**TASK TO COMPLETE**
Find the "Where should I" line in the records below and repeat it and every later line exactly, up to the last; do not include pictures.

Pixel coordinate grounding data

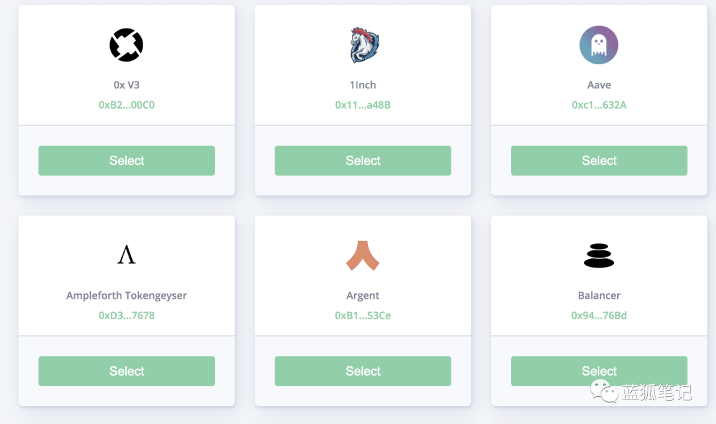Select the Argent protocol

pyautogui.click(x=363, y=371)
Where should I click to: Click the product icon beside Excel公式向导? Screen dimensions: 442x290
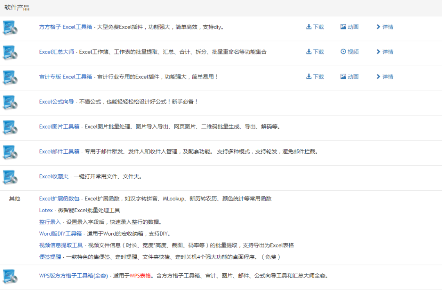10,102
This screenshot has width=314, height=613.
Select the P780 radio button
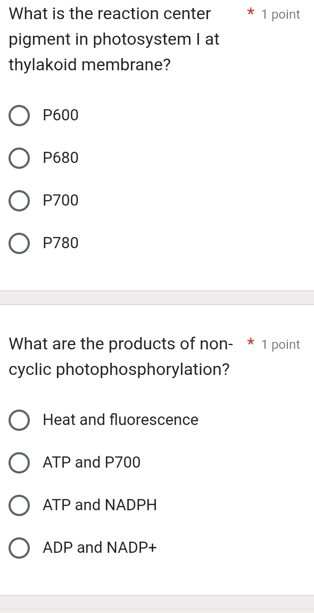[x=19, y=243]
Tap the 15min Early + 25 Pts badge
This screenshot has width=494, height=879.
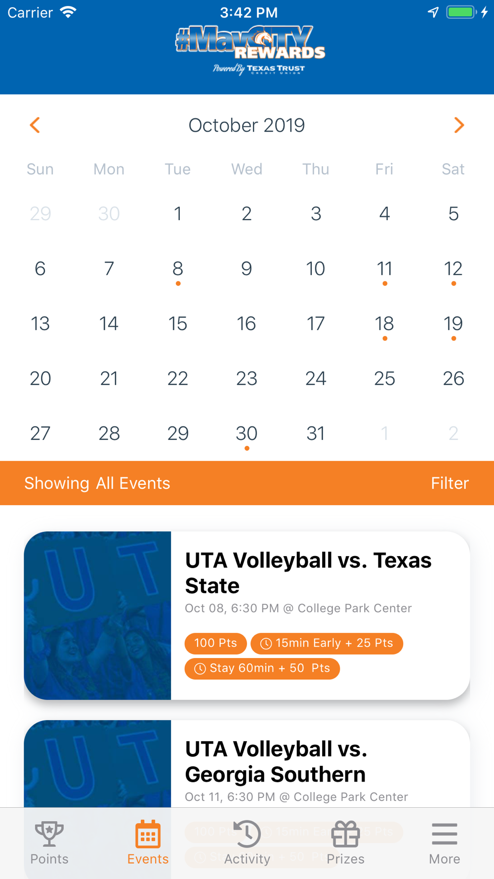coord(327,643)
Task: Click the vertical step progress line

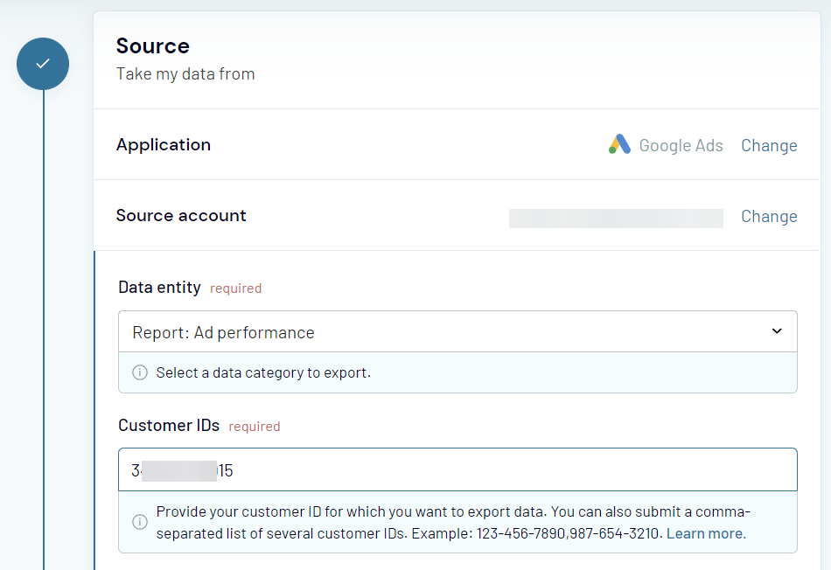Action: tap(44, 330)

**YOUR SOLUTION**
Where should I click to: Click the product icon beside Excel公式向导? Screen dimensions: 442x290
10,102
This screenshot has width=314, height=613.
Select the P780 radio button
[x=19, y=243]
Tap the 15min Early + 25 Pts badge
This screenshot has width=494, height=879.
coord(327,643)
Task: Click the vertical step progress line

Action: tap(44, 330)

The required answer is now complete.